Do not EVER use those ripoff "access checks" Bank of America or any other bank may send you in the mail. I thought I was so financially savvy when I discovered I could use an "access check" to pay a merchant that does not take Visa, such as my mofo leasing office. I thought, "great, I'll get 750 world points every month and after 10 years of this, I can get 10 dollars cold hard cash!" Just to be safe, I called the bank and they confirmed that yes, indeed, this is true. Furthermore, I clarified that if I paid my future transaction ahead of time, I would not be charged any transaction fees. So I went ahead and wrote my rent check of $750, only after putting $800 on the card ahead of time. I figured I could use the other 50 to pay a bill or something.
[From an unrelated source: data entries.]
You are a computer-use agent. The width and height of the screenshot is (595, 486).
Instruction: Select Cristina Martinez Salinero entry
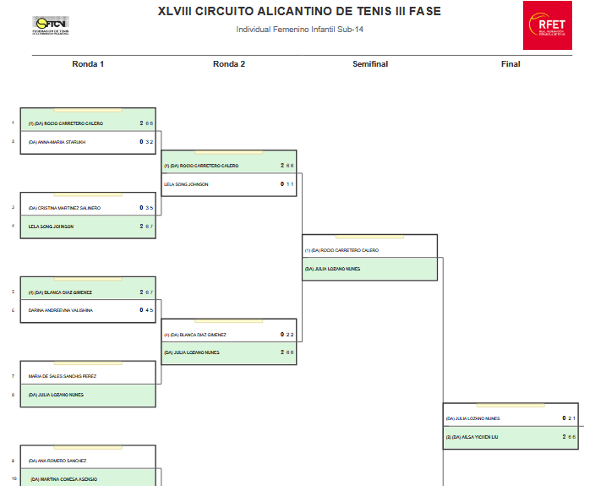pyautogui.click(x=65, y=208)
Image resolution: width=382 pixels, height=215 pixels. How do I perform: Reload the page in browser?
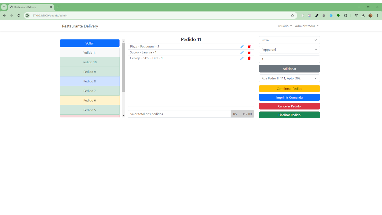19,16
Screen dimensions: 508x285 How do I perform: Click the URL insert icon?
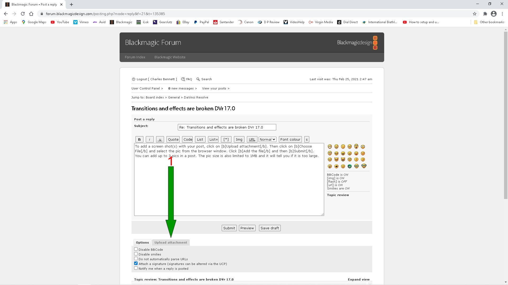(x=252, y=139)
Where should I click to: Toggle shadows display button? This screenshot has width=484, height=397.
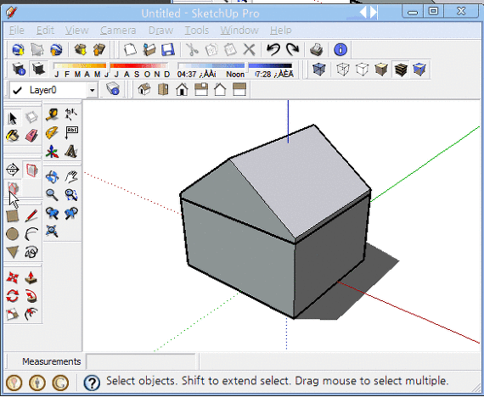[39, 69]
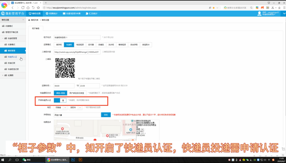Open 汇总统计 in top navigation
Viewport: 286px width, 163px height.
tap(92, 13)
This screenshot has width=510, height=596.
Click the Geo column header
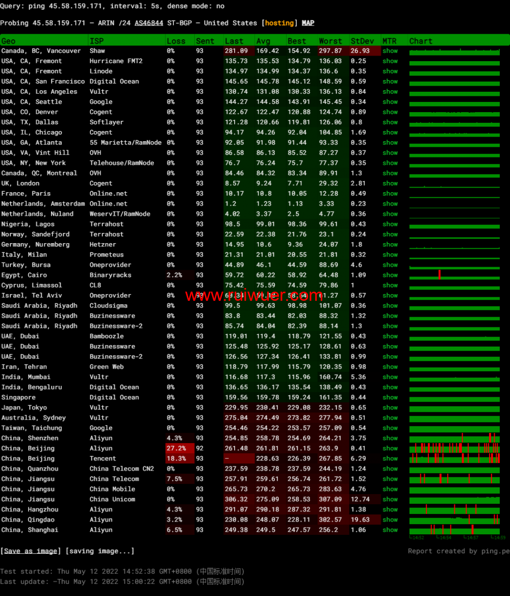pos(9,41)
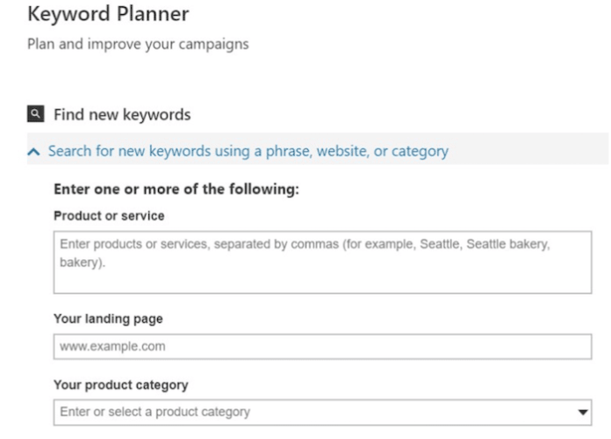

Anyway, so today I check my account and lo and behold those bitches have charged my poor brown ass a 3% transaction fee. That is $22.50! As I dialed the number at the back of the card, all I could hear in my head was OH HELL NO! Over, and over, and over. I was FUMING!

I spoke with a Mr. Eldrige Holloway who was very polite but firm in telling me that the fee is written in the agreement and that I chose to use the checks and therefore that was too bad. But being a Trini, I knew that good old Eldrige, being the man who first answered the phone after the annoying prompts, could not possibly be the head honcho, so I politely told Mr. H to stick it, and to hand me over to someone more powerful. He obliged and after 15 minutes of classical music, I was speaking with Warren Smith, a manager. I threatened to close my account when I was speaking to Ellie, but adopted a more conciliatory tone with Mr. Manager. I instead told him that as a customer for 2 years who has never paid a single payment late, I think that it would be a good faith move for the bank to credit me back my $22.50. I didn't consider that the bank, being the Satanic Abyss of Financial Doom that it is, actually WANTS me to pay my bills late so I can pay them interest, so this was probably not something to try to sell myself on, but it seemed like a good pitch at the time.

And guess what... it worked! The manager agreed to credit my account back $22.50! Great success! So by midnight tonight I am supposed to be $22.50 richer, which would have been nice had I not been $22.50 poorer because of the whole incident to begin with. Regardless, those 22 dollars and 50 cents are MINE and I am not going to let some nasty bank try to take them away from me. And neither should you!

Thursday, July 03, 2008

I told you so

I am one of those people who loves to be able to say, after the fact, "I told you so." It really makes me happy. So, just in case, I would like to propose my choice for Barack Obama's VP. If it is not Hillary Clinton, I am proposing that it should be Senator Chuck Hagel. Go do some research on who Chuck Hagel is. For starters, he's a Republican and he's one of the few who started off as pro-war and is now very much against the war. He would be a good pick because of the abovementioned reasons, but also he is a white man. Barack needs a white man as his running mate. I don't like Hillary and hope he does not choose her.